[INPUT DATA Boundary: Start]

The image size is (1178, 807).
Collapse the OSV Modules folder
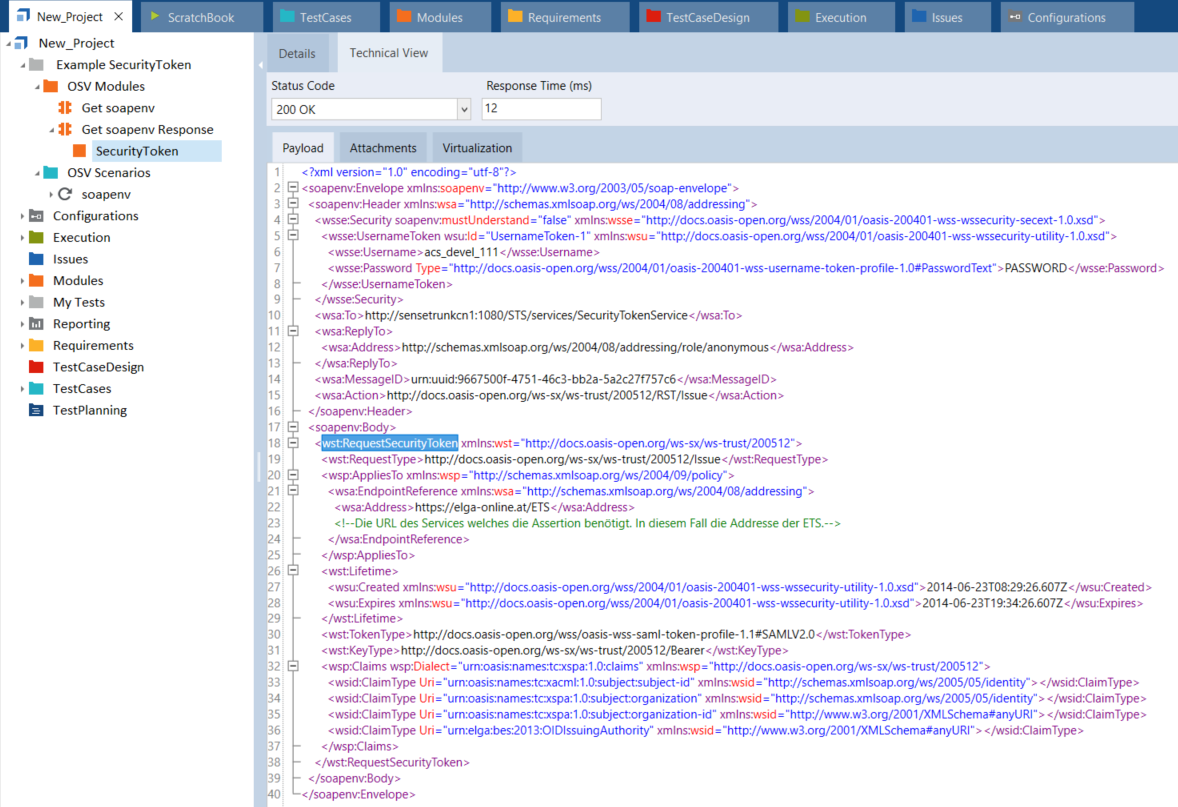click(x=37, y=87)
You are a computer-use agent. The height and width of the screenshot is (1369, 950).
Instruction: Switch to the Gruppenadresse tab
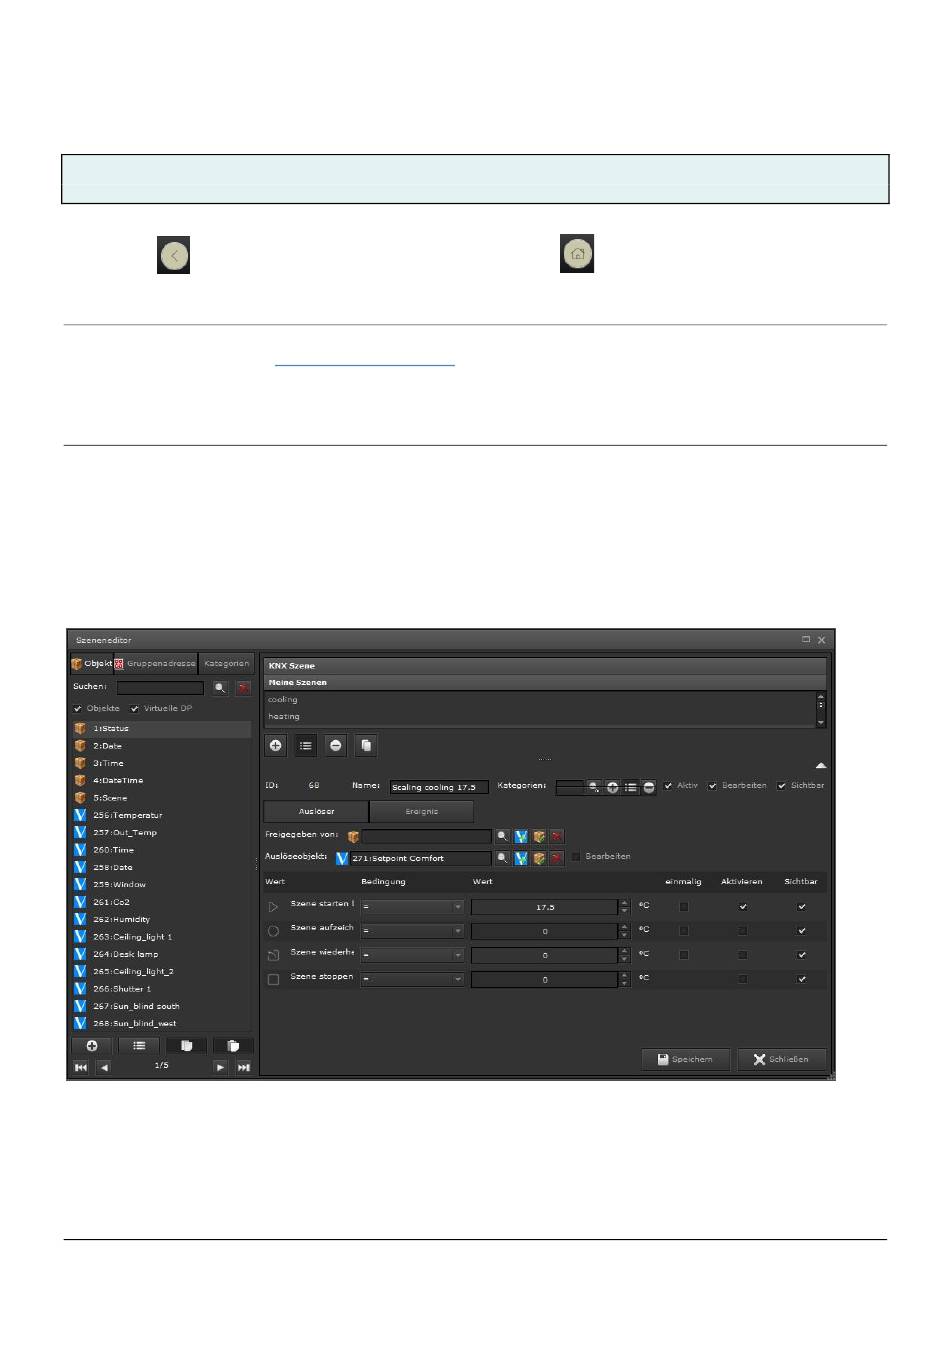coord(156,664)
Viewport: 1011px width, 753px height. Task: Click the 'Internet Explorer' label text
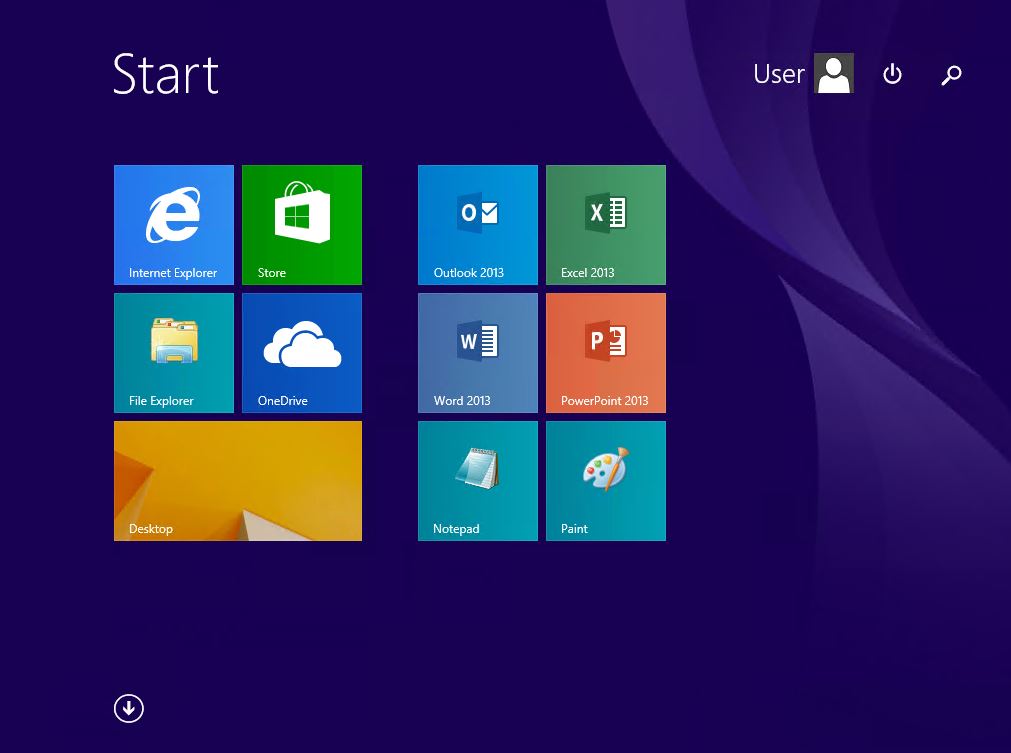(x=173, y=273)
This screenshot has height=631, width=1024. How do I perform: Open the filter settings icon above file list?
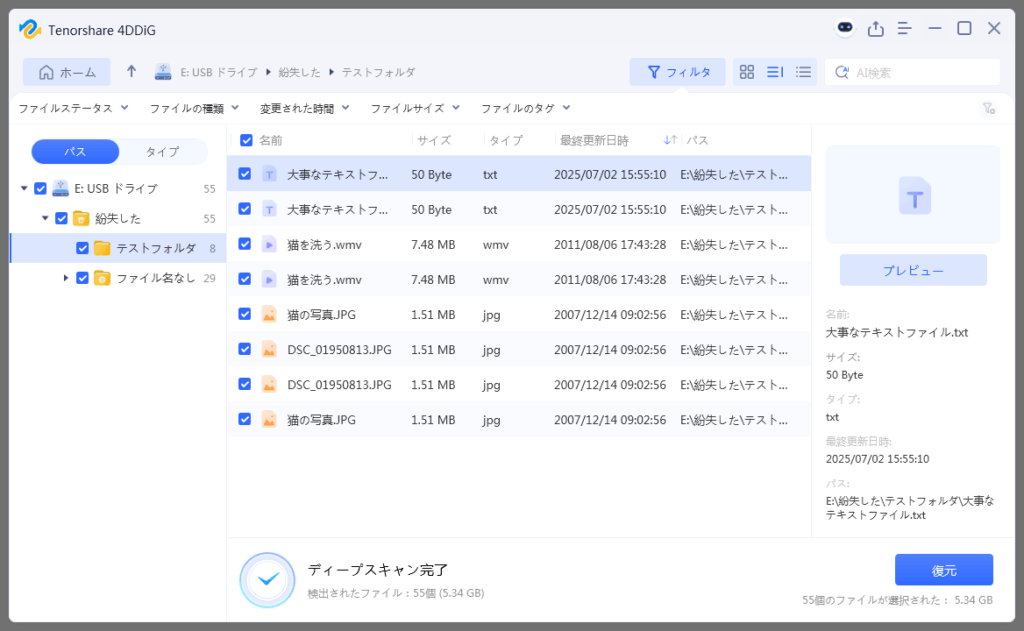989,108
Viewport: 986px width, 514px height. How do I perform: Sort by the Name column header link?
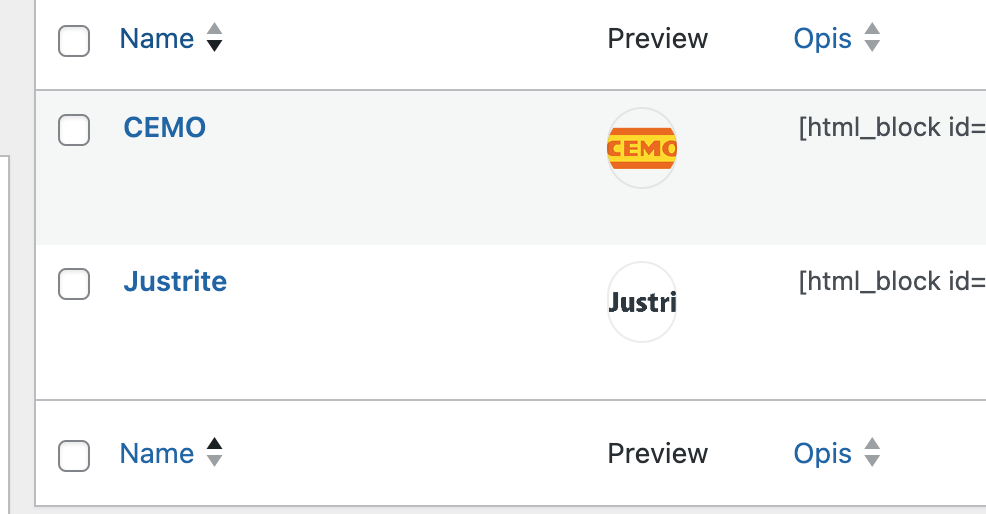coord(157,39)
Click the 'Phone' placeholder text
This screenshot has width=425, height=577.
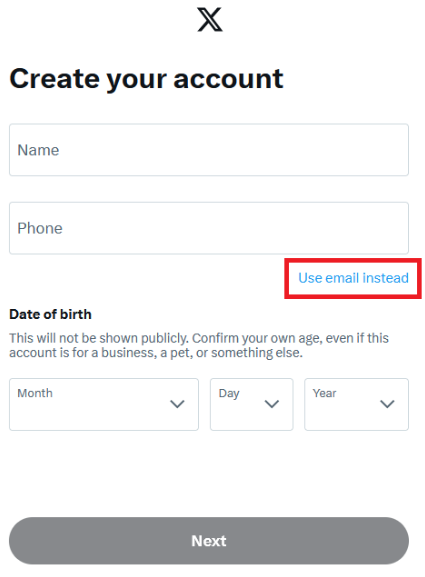(40, 228)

[INPUT DATA Boundary: End]

# WORK ORDER
Reproduce each entry exactly as written, but leave out the images.

# WRITTEN SOLUTION
The image size is (1178, 807).
Collapse the OSV Modules folder
click(x=37, y=87)
You are a computer-use agent. The height and width of the screenshot is (1369, 950).
Instruction: Switch to the Gruppenadresse tab
coord(156,664)
Viewport: 1011px width, 753px height. Task: Click the 'Internet Explorer' label text
(x=173, y=273)
This screenshot has height=631, width=1024. How do I perform: Open the filter settings icon above file list?
989,108
Viewport: 986px width, 514px height. How do I perform: Sort by the Name column header link?
coord(157,39)
Click the 'Phone' placeholder text
This screenshot has width=425, height=577.
(40, 228)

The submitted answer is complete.